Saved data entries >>
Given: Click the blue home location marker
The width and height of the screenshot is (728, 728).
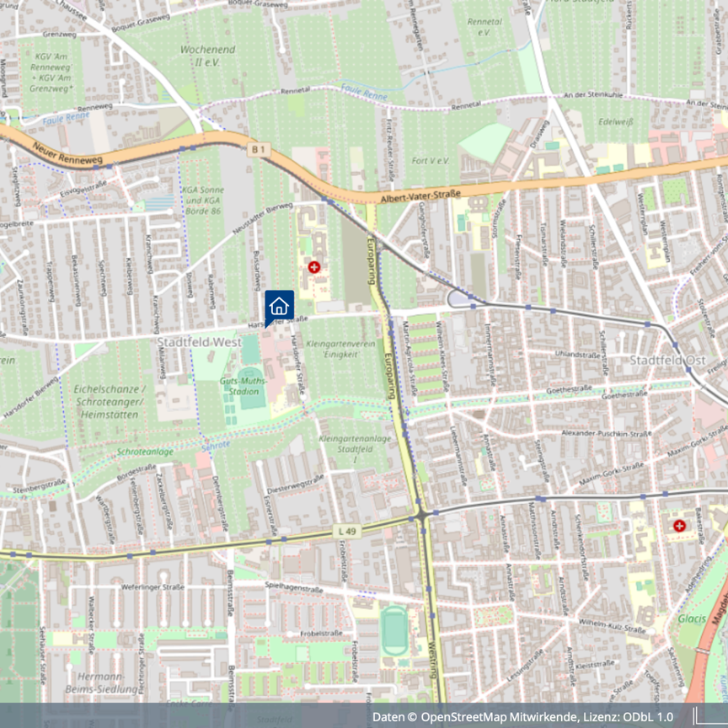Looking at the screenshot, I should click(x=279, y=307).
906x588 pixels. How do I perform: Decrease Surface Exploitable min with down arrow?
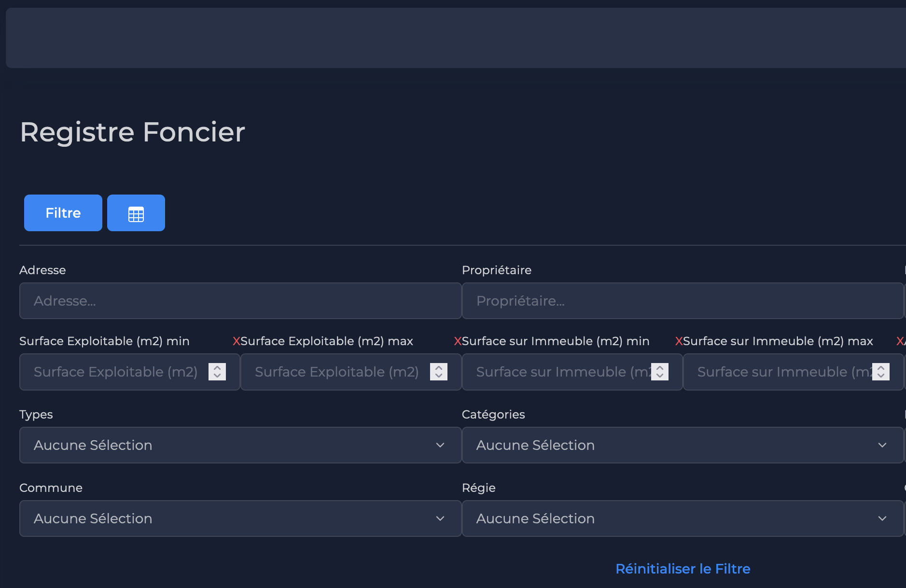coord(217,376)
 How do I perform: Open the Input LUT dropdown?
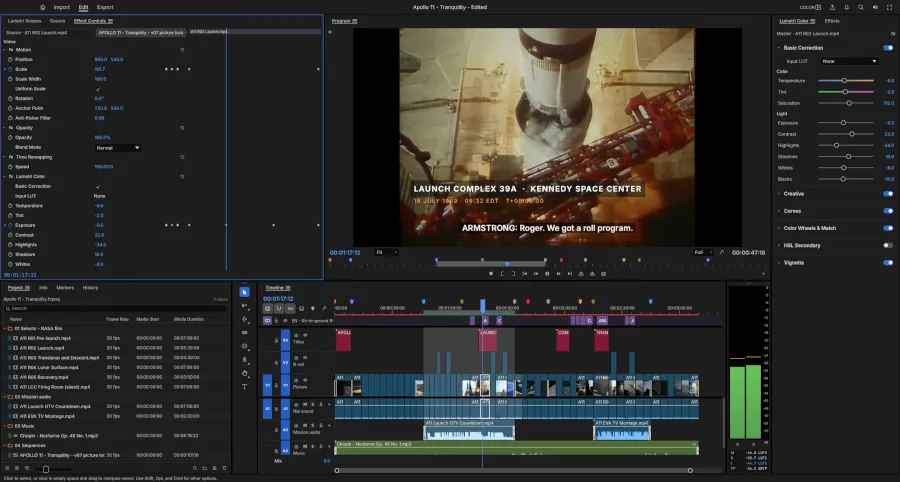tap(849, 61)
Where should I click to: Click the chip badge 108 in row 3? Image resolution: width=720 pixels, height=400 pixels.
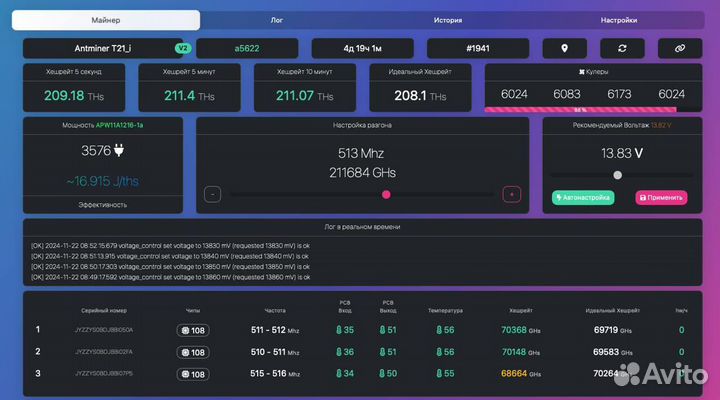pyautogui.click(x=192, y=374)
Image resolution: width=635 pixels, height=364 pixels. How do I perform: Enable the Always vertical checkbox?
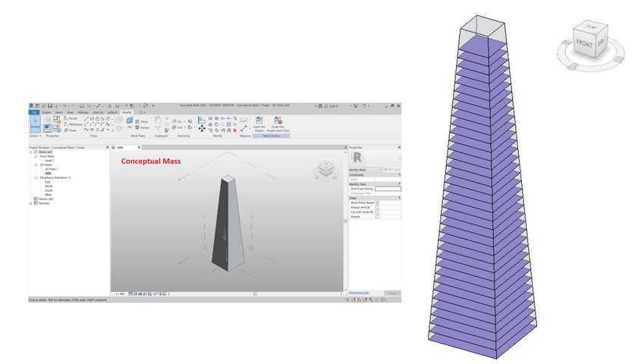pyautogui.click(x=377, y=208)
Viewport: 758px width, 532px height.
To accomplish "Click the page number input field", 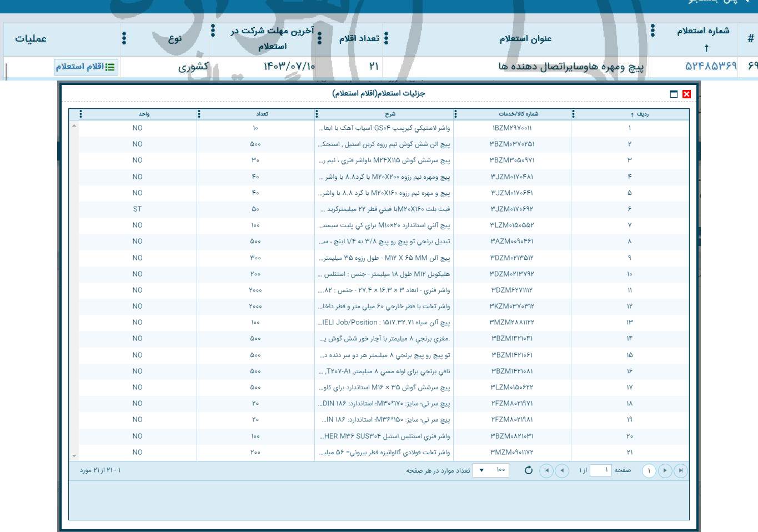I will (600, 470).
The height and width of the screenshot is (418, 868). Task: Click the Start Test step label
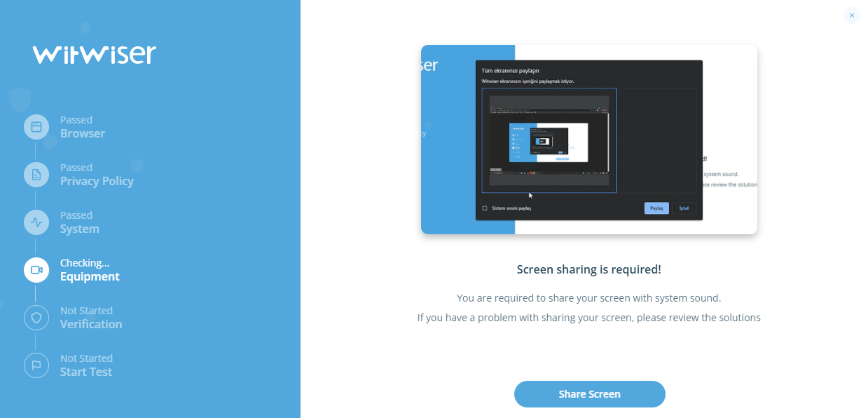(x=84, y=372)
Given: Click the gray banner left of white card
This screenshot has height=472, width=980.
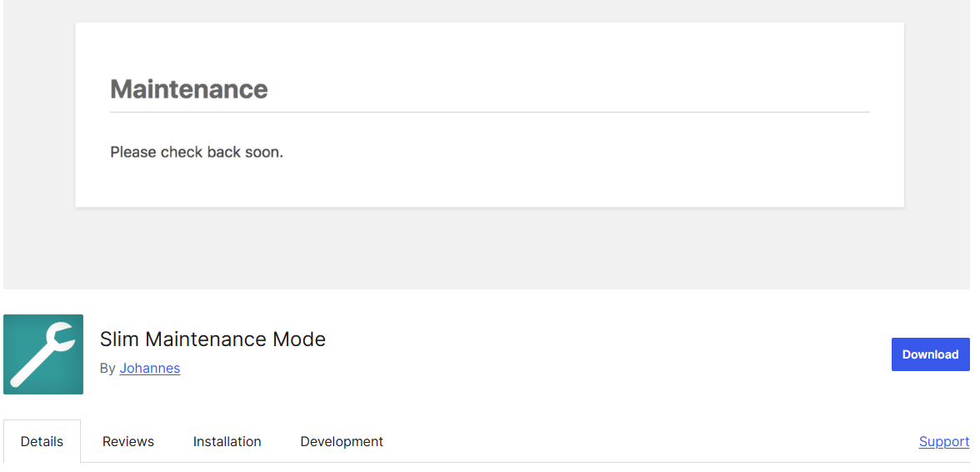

EXERCISE DIRECTIONS >> Scan the lines above for the word "Given", then copy each line that has it.

EXERCISE RESPONSE >>
Given: Click the blue home location marker
Given: Click the gray banner left of white card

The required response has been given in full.